»»

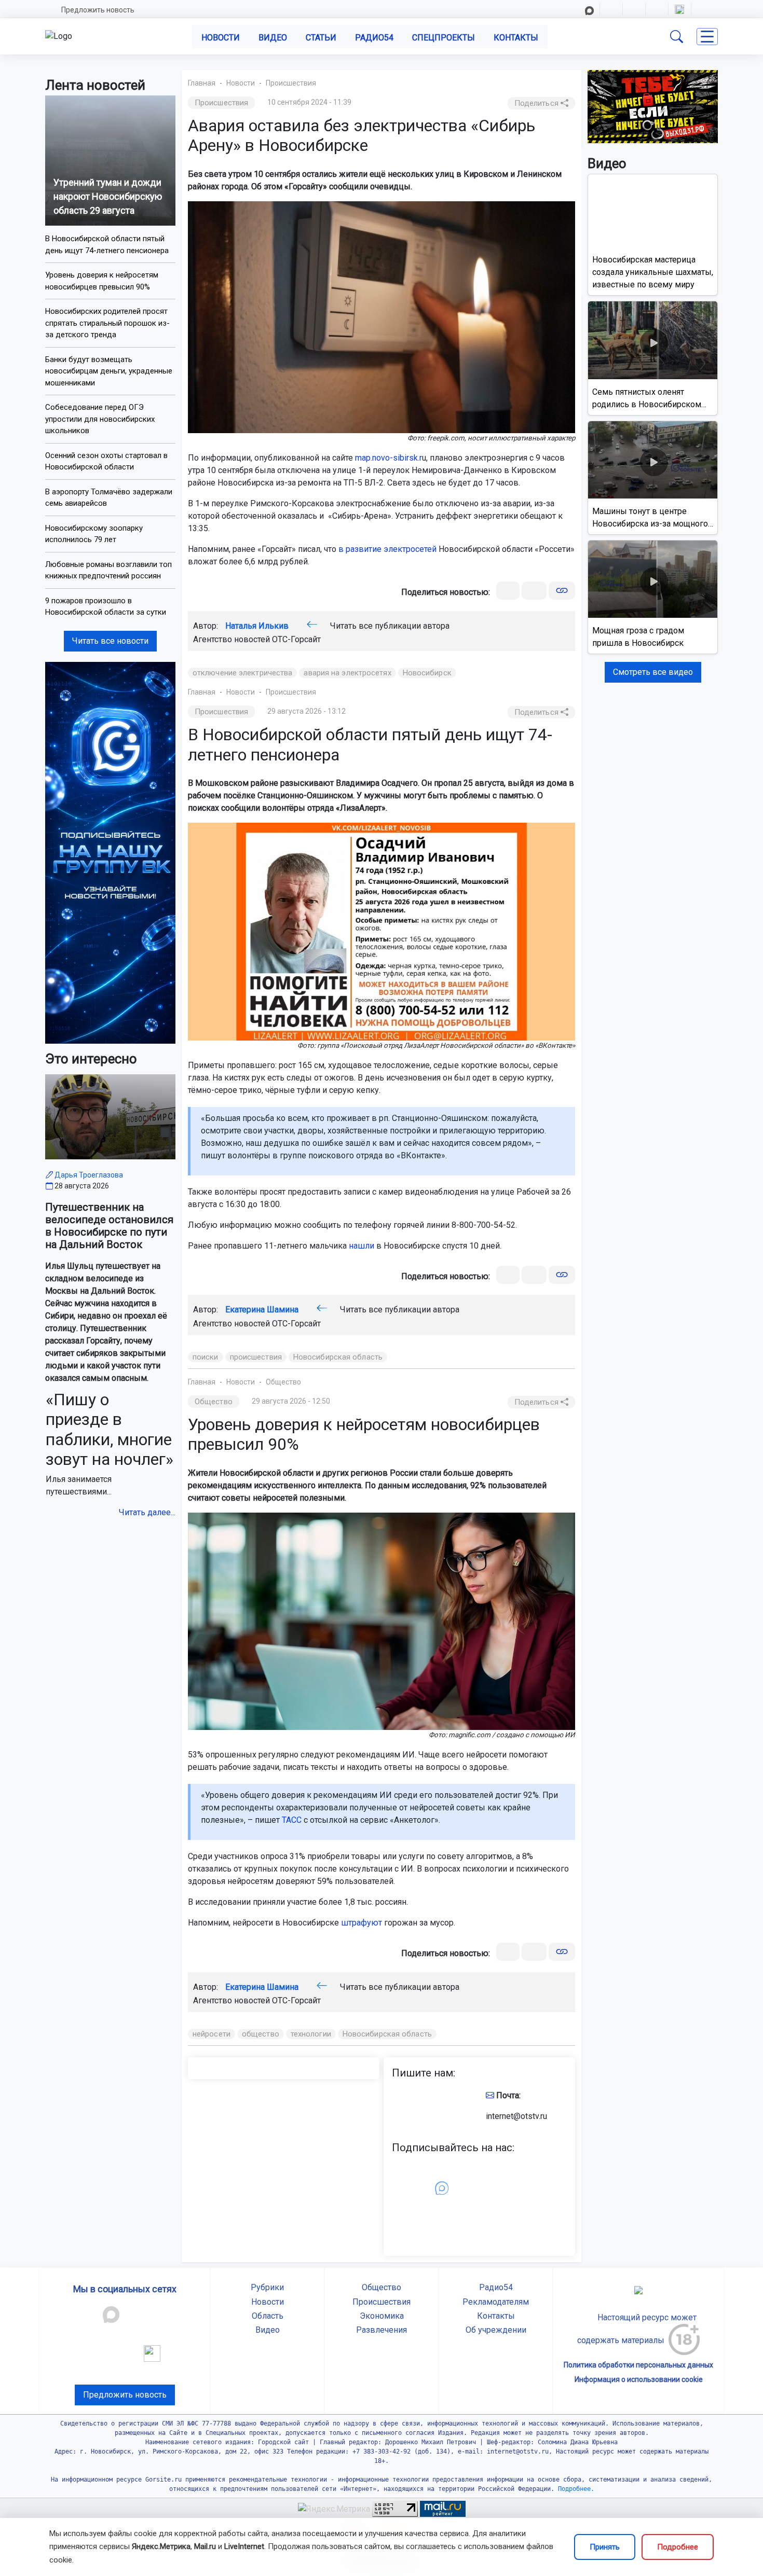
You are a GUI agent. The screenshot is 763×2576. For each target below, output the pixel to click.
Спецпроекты (443, 38)
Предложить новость (97, 10)
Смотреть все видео (653, 672)
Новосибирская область (338, 1357)
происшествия (256, 1357)
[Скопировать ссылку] (562, 590)
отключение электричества (242, 672)
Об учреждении (496, 2330)
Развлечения (381, 2330)
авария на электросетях (347, 672)
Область (267, 2316)
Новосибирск (427, 672)
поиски (206, 1357)
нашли (361, 1246)
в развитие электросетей (387, 549)
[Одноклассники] (534, 590)
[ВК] (508, 590)
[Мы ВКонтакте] (110, 852)
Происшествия (291, 83)
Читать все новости (110, 641)
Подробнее (677, 2547)
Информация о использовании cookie (639, 2379)
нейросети (211, 2034)
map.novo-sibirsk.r (388, 458)
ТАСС (292, 1820)
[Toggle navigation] (707, 36)
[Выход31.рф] (653, 106)
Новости (220, 38)
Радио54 (374, 38)
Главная (201, 83)
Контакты (516, 38)
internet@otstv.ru (516, 2116)
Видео (272, 38)
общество (260, 2034)
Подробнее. (574, 2488)
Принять (605, 2547)
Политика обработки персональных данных (638, 2365)
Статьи (321, 38)
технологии (311, 2034)
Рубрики (267, 2287)
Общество (283, 1382)
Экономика (382, 2316)
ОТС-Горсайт (296, 639)
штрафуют (361, 1923)
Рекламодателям (495, 2302)
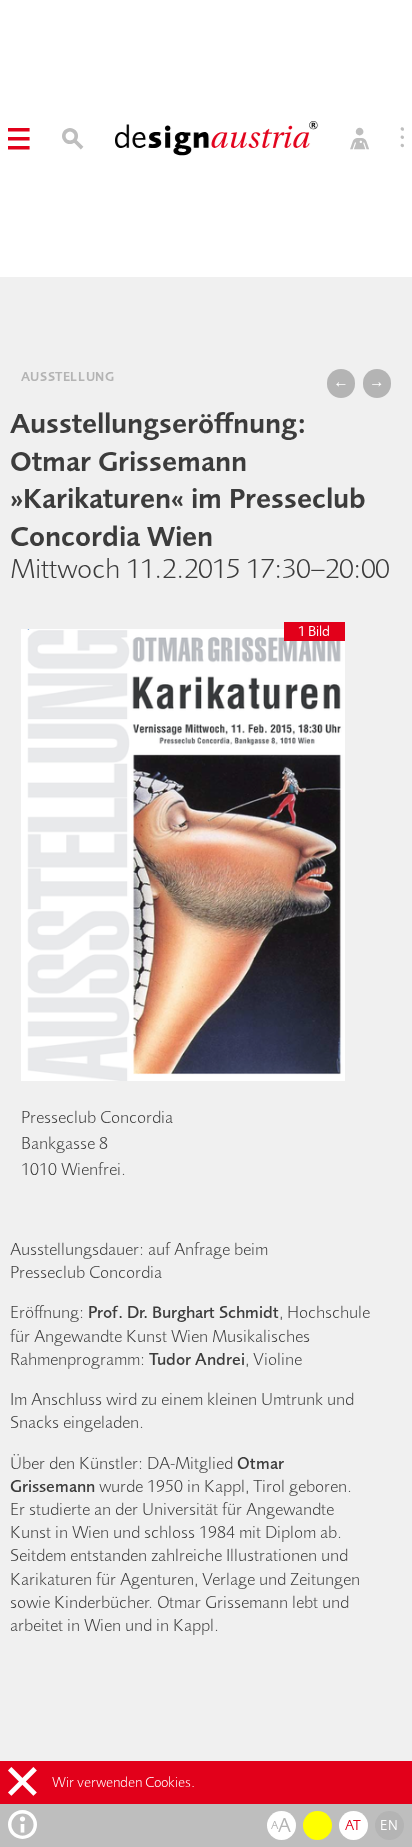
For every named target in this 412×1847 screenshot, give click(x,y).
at (353, 1825)
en (389, 1825)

««

> **What to do**
Show the lines in the entries above that include the string "target".

> **Answer to the exercise**
You are a GUI agent. The screenshot is 763×2576. For each target below, output the pixel to click.
For every named target in this 412×1847 screenshot, give click(x,y).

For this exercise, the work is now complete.